→ **SELECTED PASSAGE**:
Does this mean you aren''t playing fast and loose with mythology, or does this mean that you''re playing so fast and so loose with mythology that this is an understatement? From the content of your post, I''ll assume the latter.

Oof. I think you''ll be better off making up your own gods for this. You can make them uncannily similar to the gods of the Greek and Norse traditions, but if you start using them like this it''s going to confuse the crap out of players. Convoluting the already sketchy history of the Greek and Roman traditions, holding fast to some stories and totally ignoring others, and introducing what amounts to a cross-over story with the Norse pantheon is like having Superman and Wolverine teaming up to fight Buck Rogers and the Pope for the future of Atlantis. It''s bizarre, and the already solidly defined characters actually make the story less reputable, instead of having the opposite effect.

You might just be a huge Neil Gaiman fan, but this sort of thing doesn''t work unless you''re putting forth some kind of overarching metaphysical medium in which it can take place.

To be more specific:

quote:
Original Post by RichardMV
You bring Zeus and Odin (or Thor, not quite sure which fits better) back as Jupiter, etc.

→ **DATASET EXTRACT**:

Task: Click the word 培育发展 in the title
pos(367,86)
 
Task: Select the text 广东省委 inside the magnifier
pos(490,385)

→ **GIVEN REQUEST 1**:
In the forum post about mixing mythologies, what does the writer suggest doing instead of using the Greek and Norse gods?
→ **GIVEN REQUEST 2**:
From the forum post about mixing mythologies, reproduce the stretch from "Oof. I think" through "can take place.".

→ **RESPONSE 1**:
Making up your own gods.

→ **RESPONSE 2**:
Oof. I think you''ll be better off making up your own gods for this. You can make them uncannily similar to the gods of the Greek and Norse traditions, but if you start using them like this it''s going to confuse the crap out of players. Convoluting the already sketchy history of the Greek and Roman traditions, holding fast to some stories and totally ignoring others, and introducing what amounts to a cross-over story with the Norse pantheon is like having Superman and Wolverine teaming up to fight Buck Rogers and the Pope for the future of Atlantis. It''s bizarre, and the already solidly defined characters actually make the story less reputable, instead of having the opposite effect.

You might just be a huge Neil Gaiman fan, but this sort of thing doesn''t work unless you''re putting forth some kind of overarching metaphysical medium in which it can take place.